= Conspiracy Music =

Independent record label

Conspiracy Music, the trade name of Robison Records Limited, is an independent record label formed in 1999 by brothers Monte J. Robison and Taylor Robison. It ceased operations in 2002.

The label produced and released studio and live album recordings by artists such as Gene Loves Jezebel, The Alarm, The Call, and Dee Dee Ramone of The Ramones.

Many of these albums and select tracks were sublicensed by other record labels, including (Toshiba-EMI Limited, Eagle Rock Records, Universal Music Group), and released in countries such as Canada, Japan, Australia, Germany, the United Kingdom and Portugal.

The label organized the Resurrection Tour in 1999 featuring Mission UK, Gene Loves Jezebel and Mike Peters of The Alarm. The tour was sponsored by eMusic and had scheduled concert dates in North America and Europe.

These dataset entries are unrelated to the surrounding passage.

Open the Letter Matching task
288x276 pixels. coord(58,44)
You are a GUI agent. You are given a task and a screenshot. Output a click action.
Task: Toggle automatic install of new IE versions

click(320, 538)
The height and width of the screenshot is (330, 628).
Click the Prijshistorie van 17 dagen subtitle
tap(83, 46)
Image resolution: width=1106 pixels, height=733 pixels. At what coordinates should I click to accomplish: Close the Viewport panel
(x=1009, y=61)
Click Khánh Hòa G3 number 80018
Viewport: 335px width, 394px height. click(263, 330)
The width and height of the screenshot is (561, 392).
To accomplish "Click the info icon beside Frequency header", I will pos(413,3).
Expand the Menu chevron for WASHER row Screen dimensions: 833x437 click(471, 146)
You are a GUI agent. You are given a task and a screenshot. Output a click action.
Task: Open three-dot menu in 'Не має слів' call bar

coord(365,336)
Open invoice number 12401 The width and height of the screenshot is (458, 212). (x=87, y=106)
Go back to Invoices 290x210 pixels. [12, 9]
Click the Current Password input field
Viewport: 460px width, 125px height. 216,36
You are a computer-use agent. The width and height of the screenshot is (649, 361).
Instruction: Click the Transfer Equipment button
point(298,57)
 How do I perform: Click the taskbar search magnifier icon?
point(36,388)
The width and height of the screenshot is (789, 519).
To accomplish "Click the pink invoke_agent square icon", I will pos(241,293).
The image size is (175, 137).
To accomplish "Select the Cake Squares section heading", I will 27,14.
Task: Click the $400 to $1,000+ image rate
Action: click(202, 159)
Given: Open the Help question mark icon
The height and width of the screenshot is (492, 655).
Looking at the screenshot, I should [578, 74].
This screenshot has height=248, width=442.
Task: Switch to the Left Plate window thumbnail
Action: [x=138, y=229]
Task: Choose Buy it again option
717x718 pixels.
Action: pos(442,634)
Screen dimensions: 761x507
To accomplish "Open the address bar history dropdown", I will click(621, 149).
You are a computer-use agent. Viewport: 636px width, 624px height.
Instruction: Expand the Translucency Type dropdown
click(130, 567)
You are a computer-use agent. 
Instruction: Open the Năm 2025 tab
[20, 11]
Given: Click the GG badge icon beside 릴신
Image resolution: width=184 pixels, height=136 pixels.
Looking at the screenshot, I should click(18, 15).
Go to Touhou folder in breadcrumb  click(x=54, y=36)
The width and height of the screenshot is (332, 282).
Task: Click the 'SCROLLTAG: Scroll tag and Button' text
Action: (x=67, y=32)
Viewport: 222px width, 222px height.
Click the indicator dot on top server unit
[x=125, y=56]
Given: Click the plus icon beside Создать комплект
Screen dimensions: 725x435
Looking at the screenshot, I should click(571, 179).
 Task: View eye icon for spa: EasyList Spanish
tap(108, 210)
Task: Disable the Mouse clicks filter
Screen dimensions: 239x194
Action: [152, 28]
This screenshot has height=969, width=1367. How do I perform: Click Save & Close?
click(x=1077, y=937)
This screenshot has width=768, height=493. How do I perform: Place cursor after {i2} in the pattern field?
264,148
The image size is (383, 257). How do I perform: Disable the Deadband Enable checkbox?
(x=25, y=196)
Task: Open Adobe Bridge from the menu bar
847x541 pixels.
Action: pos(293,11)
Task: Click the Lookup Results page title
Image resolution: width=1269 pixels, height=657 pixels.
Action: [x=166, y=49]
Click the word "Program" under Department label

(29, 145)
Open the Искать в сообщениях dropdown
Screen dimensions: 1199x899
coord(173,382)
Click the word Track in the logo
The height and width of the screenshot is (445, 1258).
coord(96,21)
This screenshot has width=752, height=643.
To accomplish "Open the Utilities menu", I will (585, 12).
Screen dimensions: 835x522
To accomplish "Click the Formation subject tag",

In 2000, the label produced a tribute album to glam rock along with KROQ-FM DJ, Rodney Bingenheimer, featuring tracks from Cyclefly, The Donnas, Nick Heyward and Tube Tops 2000 featuring Eric Erlandson, Melissa Auf der Maur, Clem Burke and Kathy Valentine.

Monte J. Robison appears briefly in the Mayor of the Sunset Strip, the documentary biography of Rodney Bingenheimer, directed by George Hickenlooper.

==Selected discography==
- Gene Loves Jezebel – VII, (1999)
- Gene Loves Jezebel – Live In The Voodoo City (1999)
- Gene Loves Jezebel – The Dog House Sessions, (1997)
- Gene Loves Jezebel – Heavenly Bodies, (1999, rerelease)
- Dee Dee Ramone – Greatest & Latest (2000)
- The Call – Live Under The Red Moon, (2000)
- Various Artists – Rodney Bingenheimer Presents Blockbuster: A Tribute To 70's Glitter Glam Rock (2000)
- The Alarm – Acoustic Alarm Standards (2002)
- Matt Sorum – Hollywood Zen (2002, unreleased)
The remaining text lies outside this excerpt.